[Opening Given information section]

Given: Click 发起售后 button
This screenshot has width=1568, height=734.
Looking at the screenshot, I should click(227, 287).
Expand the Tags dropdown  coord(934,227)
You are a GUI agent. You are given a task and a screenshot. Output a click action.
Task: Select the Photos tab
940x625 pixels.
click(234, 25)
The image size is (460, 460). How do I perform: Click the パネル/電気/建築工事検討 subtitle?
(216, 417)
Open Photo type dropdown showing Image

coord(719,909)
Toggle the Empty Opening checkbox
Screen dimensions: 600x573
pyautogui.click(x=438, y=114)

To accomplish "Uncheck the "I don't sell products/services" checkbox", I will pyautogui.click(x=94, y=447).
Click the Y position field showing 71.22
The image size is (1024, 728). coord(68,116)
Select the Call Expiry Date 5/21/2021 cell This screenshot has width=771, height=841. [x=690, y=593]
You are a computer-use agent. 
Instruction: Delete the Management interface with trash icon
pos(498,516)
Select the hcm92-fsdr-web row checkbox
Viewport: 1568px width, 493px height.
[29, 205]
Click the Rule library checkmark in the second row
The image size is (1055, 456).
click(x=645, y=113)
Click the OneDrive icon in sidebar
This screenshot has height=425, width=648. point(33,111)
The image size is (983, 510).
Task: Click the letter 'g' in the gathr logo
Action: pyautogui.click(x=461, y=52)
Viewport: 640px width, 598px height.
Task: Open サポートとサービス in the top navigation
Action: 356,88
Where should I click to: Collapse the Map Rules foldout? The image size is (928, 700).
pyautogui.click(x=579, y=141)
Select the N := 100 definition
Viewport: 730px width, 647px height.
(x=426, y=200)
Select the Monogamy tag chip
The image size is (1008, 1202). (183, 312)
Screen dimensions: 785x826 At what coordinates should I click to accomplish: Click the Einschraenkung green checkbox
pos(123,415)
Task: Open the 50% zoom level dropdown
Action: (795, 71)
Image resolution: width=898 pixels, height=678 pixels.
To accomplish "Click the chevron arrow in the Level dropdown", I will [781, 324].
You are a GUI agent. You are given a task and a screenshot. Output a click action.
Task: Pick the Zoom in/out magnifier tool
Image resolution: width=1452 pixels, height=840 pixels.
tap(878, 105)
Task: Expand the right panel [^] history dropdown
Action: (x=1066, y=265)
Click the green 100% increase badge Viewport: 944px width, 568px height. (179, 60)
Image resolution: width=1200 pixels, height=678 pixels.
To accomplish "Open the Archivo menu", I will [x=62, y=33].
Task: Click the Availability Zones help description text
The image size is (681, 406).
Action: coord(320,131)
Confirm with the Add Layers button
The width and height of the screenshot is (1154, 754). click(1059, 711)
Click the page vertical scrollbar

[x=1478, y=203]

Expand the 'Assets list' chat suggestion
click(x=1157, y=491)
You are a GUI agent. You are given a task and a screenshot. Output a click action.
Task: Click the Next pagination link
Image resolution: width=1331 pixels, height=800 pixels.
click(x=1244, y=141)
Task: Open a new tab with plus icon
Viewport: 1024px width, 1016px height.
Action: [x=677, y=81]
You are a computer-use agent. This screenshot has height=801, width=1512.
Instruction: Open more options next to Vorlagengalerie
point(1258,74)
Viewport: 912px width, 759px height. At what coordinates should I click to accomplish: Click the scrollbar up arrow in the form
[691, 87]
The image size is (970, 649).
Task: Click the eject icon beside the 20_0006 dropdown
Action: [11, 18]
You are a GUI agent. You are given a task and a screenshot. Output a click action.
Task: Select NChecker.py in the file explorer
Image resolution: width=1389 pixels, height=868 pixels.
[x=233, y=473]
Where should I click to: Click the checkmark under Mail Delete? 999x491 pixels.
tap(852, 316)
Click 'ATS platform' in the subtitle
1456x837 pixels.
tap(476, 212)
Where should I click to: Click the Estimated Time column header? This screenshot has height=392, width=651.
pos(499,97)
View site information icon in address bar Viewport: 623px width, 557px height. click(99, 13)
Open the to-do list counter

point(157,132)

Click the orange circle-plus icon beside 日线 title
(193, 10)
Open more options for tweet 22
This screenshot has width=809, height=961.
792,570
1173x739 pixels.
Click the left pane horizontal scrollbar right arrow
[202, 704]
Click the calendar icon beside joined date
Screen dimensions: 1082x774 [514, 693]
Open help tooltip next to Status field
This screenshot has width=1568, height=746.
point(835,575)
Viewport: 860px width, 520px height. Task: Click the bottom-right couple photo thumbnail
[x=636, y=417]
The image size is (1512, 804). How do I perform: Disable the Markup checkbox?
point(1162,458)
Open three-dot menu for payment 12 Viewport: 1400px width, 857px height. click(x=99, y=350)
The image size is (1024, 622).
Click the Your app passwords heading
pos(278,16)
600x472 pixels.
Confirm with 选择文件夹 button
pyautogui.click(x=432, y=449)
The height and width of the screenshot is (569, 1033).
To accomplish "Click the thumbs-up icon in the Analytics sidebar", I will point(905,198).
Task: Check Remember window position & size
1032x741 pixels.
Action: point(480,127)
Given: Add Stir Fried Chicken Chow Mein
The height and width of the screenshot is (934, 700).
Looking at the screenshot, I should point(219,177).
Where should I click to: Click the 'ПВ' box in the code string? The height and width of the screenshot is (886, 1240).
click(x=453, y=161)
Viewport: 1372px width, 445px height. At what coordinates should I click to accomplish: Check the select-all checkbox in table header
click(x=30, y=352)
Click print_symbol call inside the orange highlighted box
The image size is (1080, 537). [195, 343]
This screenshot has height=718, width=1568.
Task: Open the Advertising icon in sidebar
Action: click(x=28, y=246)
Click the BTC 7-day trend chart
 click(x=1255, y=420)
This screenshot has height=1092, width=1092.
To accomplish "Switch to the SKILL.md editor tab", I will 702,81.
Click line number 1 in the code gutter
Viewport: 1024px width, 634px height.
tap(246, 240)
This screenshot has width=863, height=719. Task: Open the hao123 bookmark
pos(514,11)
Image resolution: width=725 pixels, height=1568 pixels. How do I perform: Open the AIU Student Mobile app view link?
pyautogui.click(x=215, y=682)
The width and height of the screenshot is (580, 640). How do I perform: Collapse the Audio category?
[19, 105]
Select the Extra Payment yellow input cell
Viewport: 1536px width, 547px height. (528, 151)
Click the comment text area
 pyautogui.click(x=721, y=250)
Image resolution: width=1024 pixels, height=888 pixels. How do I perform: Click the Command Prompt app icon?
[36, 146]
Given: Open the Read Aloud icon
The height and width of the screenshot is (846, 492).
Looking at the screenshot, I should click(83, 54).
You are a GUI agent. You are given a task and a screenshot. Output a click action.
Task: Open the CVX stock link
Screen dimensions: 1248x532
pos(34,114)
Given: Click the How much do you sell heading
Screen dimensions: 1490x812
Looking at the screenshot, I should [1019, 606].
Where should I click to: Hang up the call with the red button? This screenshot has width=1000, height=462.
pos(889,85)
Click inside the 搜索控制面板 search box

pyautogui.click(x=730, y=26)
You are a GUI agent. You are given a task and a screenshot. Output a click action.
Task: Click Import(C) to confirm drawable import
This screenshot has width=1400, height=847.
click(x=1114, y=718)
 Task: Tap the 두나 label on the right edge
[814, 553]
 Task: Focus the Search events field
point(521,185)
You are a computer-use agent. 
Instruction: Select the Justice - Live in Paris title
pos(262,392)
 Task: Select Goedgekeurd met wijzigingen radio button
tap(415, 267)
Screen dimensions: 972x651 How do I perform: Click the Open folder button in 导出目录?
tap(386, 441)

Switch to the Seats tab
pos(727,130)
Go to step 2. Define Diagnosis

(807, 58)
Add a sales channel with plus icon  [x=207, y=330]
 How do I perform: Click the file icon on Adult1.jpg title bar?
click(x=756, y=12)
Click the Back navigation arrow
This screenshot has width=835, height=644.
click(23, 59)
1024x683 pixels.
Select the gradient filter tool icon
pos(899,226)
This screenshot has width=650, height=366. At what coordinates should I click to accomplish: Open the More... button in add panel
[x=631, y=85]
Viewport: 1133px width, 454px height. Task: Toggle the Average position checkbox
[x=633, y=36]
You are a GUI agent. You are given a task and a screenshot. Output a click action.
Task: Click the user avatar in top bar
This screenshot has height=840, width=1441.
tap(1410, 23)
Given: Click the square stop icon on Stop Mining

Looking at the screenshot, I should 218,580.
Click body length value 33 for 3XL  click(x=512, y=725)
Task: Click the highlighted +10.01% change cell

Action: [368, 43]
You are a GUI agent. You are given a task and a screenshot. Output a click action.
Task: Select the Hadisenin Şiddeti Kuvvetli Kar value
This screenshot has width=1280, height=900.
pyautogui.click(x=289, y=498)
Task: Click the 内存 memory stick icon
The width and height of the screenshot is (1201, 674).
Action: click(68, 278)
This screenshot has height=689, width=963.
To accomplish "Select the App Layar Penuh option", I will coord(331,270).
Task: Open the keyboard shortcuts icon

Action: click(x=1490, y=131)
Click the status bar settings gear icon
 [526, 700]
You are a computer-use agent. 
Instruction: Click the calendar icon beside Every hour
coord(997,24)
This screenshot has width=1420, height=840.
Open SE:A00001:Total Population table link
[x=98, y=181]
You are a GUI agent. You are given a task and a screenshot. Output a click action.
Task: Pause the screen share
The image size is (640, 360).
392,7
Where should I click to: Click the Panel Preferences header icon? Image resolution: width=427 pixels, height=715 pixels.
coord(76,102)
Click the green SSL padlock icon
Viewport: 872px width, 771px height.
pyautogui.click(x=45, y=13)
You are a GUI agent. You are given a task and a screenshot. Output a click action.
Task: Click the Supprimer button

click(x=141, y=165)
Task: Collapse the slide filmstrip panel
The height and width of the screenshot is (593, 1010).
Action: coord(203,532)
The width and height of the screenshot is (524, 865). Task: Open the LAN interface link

[Closing Given information section]

Your answer should be one number: how many lines of the records hold "menu".

2